4. Good Practices, 2024
Irresistible temptation! In the January issue of Nature Biotechnology, there is an editorial on cost reduction in the development of gene and cell therapies in developing countries (Johnson, B. Reducing the costs of blockbuster gene and cell therapies in the Global South. Nat Biotechnol 42, 8–12 (2024). https://doi.org/10.1038/s41587-023-02049-3). This article highlights the work done at the Albert Einstein Education and Research Center, a nonprofit institution where I worked from 2009 to 2020. My former colleagues Ricardo Weinlich, Nelson Hamerschlak, and Kenneth Gollob have been doing outstanding work in developing CAR-T cell therapy, gene therapy for correction of sickle cell anemia, and innovative antibody-based cancer treatments. All of this with the scientific and technical quality and ethical care required to successfully implement a new treatment in human patients. The article provides a very good analysis of various initiatives to make these therapies viable in countries with less financial resources.
5. A bizarre case, 2024
A researcher has been dealing with an editorial error from the Springer Nature group.
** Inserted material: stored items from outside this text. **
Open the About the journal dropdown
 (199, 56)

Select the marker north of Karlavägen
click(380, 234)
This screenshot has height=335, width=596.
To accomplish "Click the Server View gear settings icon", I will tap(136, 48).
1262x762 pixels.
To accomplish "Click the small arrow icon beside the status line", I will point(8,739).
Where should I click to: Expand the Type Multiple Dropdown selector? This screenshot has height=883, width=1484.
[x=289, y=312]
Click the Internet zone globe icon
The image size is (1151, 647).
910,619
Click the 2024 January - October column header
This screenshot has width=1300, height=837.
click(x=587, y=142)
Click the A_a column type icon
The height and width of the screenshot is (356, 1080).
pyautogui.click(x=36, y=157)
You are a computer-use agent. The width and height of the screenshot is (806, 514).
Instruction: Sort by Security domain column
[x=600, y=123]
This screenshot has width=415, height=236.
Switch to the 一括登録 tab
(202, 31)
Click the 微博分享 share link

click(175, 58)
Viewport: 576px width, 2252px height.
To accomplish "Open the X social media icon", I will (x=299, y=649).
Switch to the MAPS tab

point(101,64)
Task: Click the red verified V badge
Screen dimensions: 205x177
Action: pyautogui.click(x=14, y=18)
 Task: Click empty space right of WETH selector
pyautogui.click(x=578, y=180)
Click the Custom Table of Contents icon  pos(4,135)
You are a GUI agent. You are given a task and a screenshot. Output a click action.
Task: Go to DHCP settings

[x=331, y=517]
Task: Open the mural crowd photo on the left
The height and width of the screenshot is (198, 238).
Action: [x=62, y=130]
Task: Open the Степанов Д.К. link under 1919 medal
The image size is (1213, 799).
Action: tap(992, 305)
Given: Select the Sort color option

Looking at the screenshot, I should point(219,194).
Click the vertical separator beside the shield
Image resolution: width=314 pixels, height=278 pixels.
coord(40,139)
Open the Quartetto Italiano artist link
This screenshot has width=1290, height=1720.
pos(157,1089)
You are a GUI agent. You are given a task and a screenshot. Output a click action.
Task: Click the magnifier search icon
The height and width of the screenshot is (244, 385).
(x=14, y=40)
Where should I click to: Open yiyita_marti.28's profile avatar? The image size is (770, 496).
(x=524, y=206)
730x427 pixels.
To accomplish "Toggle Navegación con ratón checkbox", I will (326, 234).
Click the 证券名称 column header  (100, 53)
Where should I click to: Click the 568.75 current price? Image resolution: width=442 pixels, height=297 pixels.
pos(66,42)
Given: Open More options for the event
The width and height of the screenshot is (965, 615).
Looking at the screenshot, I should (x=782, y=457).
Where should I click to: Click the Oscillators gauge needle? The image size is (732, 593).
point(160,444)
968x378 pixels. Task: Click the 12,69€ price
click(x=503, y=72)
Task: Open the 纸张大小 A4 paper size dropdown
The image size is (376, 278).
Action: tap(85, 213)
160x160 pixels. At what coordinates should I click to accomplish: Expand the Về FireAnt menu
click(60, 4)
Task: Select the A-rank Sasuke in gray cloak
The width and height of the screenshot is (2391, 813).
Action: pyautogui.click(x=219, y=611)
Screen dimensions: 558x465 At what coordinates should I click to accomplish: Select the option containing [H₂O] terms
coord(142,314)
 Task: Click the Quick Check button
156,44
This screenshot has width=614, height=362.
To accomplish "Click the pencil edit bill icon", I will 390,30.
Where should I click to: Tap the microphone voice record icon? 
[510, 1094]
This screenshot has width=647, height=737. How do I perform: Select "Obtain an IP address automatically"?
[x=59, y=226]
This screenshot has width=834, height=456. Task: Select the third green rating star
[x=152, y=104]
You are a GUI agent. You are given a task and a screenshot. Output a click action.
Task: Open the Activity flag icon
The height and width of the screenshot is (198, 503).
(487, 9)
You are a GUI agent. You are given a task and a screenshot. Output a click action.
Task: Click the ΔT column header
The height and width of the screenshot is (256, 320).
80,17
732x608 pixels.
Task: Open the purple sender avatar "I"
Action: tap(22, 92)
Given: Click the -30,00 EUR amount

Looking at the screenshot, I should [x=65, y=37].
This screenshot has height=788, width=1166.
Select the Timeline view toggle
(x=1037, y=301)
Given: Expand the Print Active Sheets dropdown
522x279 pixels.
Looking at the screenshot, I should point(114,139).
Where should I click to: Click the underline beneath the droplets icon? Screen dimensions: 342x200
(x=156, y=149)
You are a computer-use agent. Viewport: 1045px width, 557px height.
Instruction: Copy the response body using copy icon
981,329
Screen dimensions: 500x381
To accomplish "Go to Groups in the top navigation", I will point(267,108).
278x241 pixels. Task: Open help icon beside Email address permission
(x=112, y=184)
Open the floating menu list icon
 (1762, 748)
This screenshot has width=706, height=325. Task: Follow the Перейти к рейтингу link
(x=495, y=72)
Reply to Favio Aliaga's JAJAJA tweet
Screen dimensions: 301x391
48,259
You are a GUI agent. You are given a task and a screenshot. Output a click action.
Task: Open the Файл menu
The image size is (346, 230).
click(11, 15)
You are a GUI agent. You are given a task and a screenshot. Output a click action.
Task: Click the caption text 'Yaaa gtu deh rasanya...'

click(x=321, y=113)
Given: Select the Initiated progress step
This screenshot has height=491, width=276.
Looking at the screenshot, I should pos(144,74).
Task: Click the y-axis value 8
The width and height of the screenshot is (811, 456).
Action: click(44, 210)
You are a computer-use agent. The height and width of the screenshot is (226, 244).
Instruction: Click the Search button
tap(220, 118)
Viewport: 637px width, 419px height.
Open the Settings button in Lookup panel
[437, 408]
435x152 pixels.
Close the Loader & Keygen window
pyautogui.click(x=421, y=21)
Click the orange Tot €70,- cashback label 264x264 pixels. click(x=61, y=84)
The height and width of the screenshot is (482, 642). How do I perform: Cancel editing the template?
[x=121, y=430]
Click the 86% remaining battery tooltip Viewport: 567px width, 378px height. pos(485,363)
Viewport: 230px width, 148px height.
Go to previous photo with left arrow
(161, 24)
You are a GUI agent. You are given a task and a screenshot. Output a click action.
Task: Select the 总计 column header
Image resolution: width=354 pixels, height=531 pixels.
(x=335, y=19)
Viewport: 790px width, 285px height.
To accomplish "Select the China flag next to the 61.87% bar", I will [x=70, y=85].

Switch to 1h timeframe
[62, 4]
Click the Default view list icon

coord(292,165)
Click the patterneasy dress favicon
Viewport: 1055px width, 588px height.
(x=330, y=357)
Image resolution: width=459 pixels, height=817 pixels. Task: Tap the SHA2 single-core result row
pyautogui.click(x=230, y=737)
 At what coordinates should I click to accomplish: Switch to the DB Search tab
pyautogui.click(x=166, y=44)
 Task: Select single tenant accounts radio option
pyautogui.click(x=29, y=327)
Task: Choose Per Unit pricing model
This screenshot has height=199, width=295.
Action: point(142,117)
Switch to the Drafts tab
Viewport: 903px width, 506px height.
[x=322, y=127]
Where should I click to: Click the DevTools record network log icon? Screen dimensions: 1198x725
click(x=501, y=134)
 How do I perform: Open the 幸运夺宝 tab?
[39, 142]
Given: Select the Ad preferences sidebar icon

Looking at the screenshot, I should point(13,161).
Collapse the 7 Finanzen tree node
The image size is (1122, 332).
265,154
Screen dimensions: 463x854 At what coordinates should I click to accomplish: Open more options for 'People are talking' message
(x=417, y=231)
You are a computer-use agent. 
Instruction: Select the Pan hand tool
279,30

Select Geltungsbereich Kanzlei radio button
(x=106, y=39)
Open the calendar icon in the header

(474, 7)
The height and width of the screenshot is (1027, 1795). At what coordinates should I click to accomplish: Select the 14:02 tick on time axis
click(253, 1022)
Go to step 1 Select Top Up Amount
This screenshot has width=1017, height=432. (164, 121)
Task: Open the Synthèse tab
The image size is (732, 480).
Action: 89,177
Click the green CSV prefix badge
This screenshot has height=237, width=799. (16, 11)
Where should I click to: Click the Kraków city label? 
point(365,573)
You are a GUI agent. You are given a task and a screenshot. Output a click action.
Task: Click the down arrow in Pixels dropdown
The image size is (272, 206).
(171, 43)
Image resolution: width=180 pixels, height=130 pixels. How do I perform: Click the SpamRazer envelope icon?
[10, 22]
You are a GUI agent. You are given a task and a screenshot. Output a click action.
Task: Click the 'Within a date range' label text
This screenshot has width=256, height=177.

The final version of the article was published with a swapped figure, completely out of context and not provided by the authors. Imagine the researcher's surprise upon opening her recently published article in a journal with an impact factor of 3.6! The error was immediately identified by the author and reported to the publisher. But believe it or not, the PDF was indeed corrected, but the online version was not because, apparently, according to the publisher, once published, the information becomes part of scientific literature and is distributed to all abstract informing and indexing services and cannot be modified! A bizarre situation where the article published as a preprint is correct, the PDF is correct, but the article available on the web page still has the swapped figure. Once again, we need to pay attention to what we read and see on the internet.